So here I what I want, I want to plot 4 columns (Standing, Sitting, Stepping, Cycling) vs Time, and have 1 plot per date. I also want the Y scale to be scaled between 0.5 and 4.5, BUT the Y axis be invisible and a legend saying which color is which.

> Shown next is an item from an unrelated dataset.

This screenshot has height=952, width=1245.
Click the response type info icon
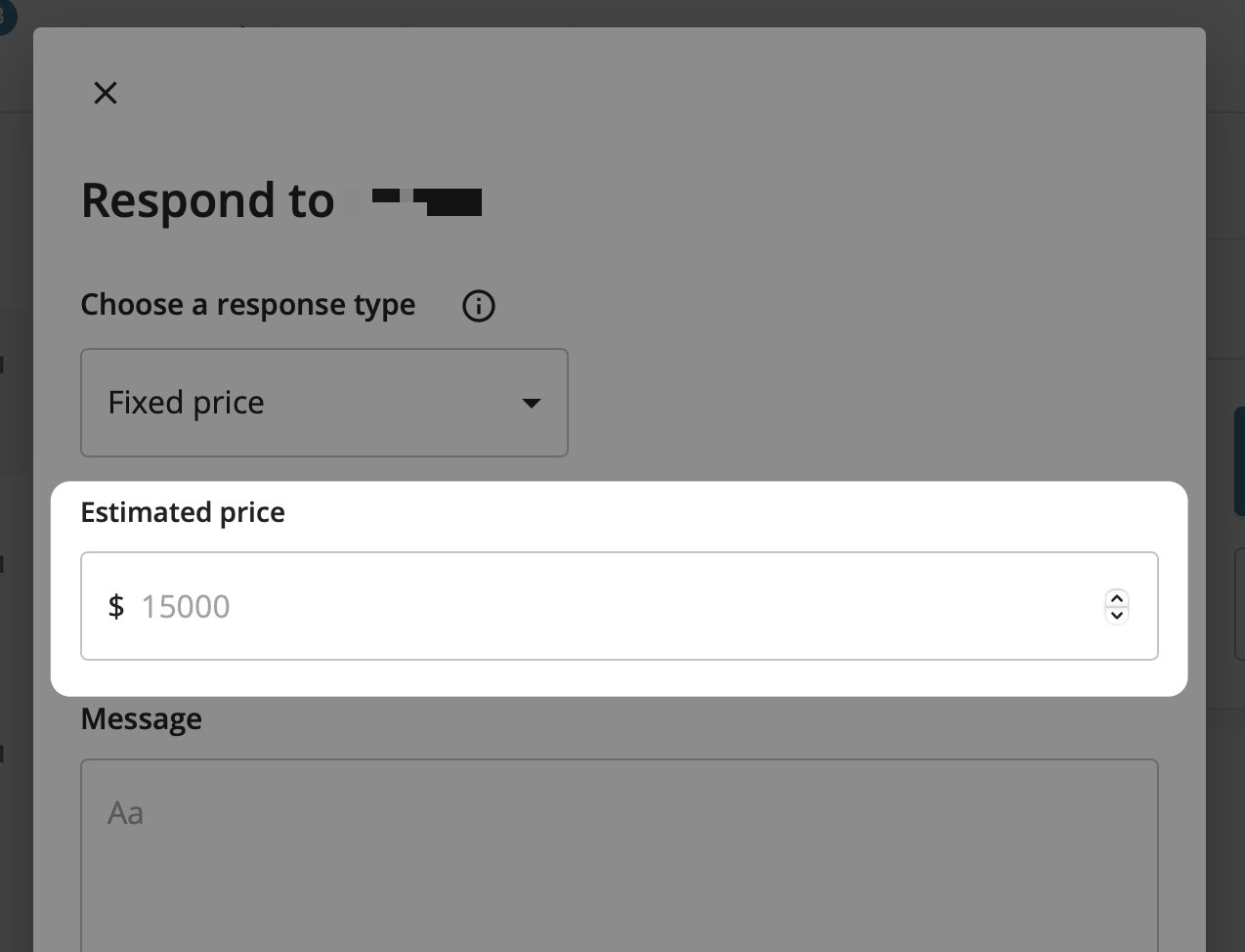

Here is a sample of my data:
> head(graph_pre,30)
Date Time Axis1 Axis2 Axis3 VM Standing Stepping Cycling New_Sitting Counter
1 2022-05-10 2022-05-10 09:01:00 21 40 2 45.22 0 0 2 0 0
2 2022-05-10 2022-05-10 09:01:01 0 36 1 36.01 0 0 0 1 1
3 2022-05-10 2022-05-10 09:01:02 24 1 0 24.02 0 0 0 1 0
4 2022-05-10 2022-05-10 09:01:03 48 31 4 57.28 0 0 2 0 1
5 2022-05-10 2022-05-10 09:01:04 0 6 0 6.00 0 0 0 1 1
6 2022-05-10 2022-05-10 09:01:05 0 0 0 0.00 0 0 0 1 0
7 2022-05-10 2022-05-10 09:01:06 0 0 0 0.00 0 0 0 1 0
8 2022-05-10 2022-05-10 09:01:07 0 0 0 0.00 0 0 0 1 0
9 2022-05-10 2022-05-10 09:01:08 0 5 2 5.39 0 0 0 1 0
10 2022-05-10 2022-05-10 09:01:09 20 33 3 38.70 0 0 0 1 0
11 2022-05-10 2022-05-10 09:01:10 14 26 29 41.39 0 0 2 0 1
12 2022-05-10 2022-05-10 09:01:11 11 0 4 11.70 0 0 0 1 1
13 2022-05-10 2022-05-10 09:01:12 0 0 0 0.00 0 0 0 1 0
14 2022-05-10 2022-05-10 09:01:13 0 0 0 0.00 0 0 0 1 0
15 2022-05-10 2022-05-10 09:01:14 82 126 113 188.07 0 3 0 0 1
16 2022-05-10 2022-05-10 09:01:15 60 64 47 99.52 0 0 2 0 1
17 2022-05-10 2022-05-10 09:01:16 98 140 236 291.38 0 0 2 0 0
18 2022-05-10 2022-05-10 09:01:17 151 118 221 292.52 0 0 2 0 0
19 2022-05-10 2022-05-10 09:01:18 44 13 99 109.11 0 0 2 0 0
20 2022-05-10 2022-05-10 09:01:19 6 6 53 53.67 0 0 2 0 0
21 2022-05-10 2022-05-10 09:01:20 39 8 65 76.22 0 0 2 0 0
22 2022-05-10 2022-05-10 09:01:21 17 20 57 62.75 0 0 2 0 0
23 2022-05-10 2022-05-10 09:01:22 51 46 269 277.63 0 0 2 0 0
24 2022-05-10 2022-05-10 09:01:23 15 45 82 94.73 0 3 0 0 1
25 2022-05-10 2022-05-10 09:01:24 22 34 4 40.69 0 0 2 0 1
26 2022-05-10 2022-05-10 09:01:25 114 93 41 152.73 0 0 2 0 0
27 2022-05-10 2022-05-10 09:01:26 74 67 92 135.75 0 0 2 0 0
28 2022-05-10 2022-05-10 09:01:27 117 9 40 123.98 0 0 2 0 0
29 2022-05-10 2022-05-10 09:01:28 33 15 0 36.25 0 0 0 1 1
30 2022-05-10 2022-05-10 09:01:29 0 0 0 0.00 0 0 0 1 0
I have the code to separate by date, and to "kinda" plot, but I need it for the 4 columns.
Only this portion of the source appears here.